As one of fifteen SARF recipients for 2014, Hamilton is continuing work on Five on the Black Hand Side, exploring the history, significance, and aesthetics of the handshake “the dap” and other forms of tactile communication among African Americans. He began this project in 2012 with a series of oral interviews, and it has grown into a comprehensive study of the dap and its place in the trajectory of black performativity. Hamilton is working with CFCH curator Diana N’Diaye and National Museum of African American History and Culture curator Tuliza Fleming, and his research is taking him to archival collections across the Smithsonian as well as into the African American community of Washington, D.C.

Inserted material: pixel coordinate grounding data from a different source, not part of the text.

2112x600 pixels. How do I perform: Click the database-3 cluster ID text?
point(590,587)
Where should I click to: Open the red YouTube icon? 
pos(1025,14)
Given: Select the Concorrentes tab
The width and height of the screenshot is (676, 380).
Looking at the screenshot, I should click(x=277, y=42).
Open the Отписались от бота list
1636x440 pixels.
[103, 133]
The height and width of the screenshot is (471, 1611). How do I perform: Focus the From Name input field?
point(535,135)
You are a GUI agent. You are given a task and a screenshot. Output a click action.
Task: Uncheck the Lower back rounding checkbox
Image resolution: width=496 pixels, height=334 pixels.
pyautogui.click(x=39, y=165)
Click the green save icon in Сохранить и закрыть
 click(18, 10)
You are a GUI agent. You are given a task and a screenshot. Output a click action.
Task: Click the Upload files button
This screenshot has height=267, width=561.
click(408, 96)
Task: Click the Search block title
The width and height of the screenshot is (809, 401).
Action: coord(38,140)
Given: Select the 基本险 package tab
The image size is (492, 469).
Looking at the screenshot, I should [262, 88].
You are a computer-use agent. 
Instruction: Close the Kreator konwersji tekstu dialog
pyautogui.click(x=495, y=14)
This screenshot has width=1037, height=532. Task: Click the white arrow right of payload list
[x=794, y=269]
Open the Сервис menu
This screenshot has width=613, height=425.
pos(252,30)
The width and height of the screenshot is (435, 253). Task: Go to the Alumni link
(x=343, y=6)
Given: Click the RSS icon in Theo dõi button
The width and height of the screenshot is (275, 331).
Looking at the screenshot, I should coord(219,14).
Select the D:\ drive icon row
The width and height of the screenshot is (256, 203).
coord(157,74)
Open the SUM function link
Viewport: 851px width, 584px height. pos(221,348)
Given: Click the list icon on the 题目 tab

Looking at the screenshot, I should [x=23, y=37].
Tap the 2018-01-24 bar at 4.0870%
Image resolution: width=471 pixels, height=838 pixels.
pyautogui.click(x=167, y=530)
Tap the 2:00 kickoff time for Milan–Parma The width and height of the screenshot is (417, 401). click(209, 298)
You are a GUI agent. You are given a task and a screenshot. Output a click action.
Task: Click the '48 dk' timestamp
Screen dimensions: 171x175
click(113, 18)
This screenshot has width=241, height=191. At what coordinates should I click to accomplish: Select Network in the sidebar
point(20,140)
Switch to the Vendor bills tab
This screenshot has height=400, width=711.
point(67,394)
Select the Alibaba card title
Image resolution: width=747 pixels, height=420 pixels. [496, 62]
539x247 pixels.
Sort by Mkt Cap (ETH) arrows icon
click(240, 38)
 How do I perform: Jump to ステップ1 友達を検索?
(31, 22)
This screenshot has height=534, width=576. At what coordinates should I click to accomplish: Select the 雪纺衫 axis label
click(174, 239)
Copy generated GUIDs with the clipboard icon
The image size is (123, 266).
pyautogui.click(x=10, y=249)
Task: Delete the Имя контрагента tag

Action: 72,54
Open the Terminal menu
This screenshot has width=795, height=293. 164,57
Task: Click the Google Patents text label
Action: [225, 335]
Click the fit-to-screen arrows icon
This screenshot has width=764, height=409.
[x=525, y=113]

The SARF program was established in 2007 as a platform for accomplished visual artists to conceptualize and conduct research for existing projects, allowing creative collaboration across all Smithsonian museums and research centers. Fellows may be nominated before applying, and then are awarded a living stipend and research allowance if needed; fellowships last one to two months, which can be divided into multiple visits over the course of a year. See the Smithsonian Office of Fellowships & Internships website for more information.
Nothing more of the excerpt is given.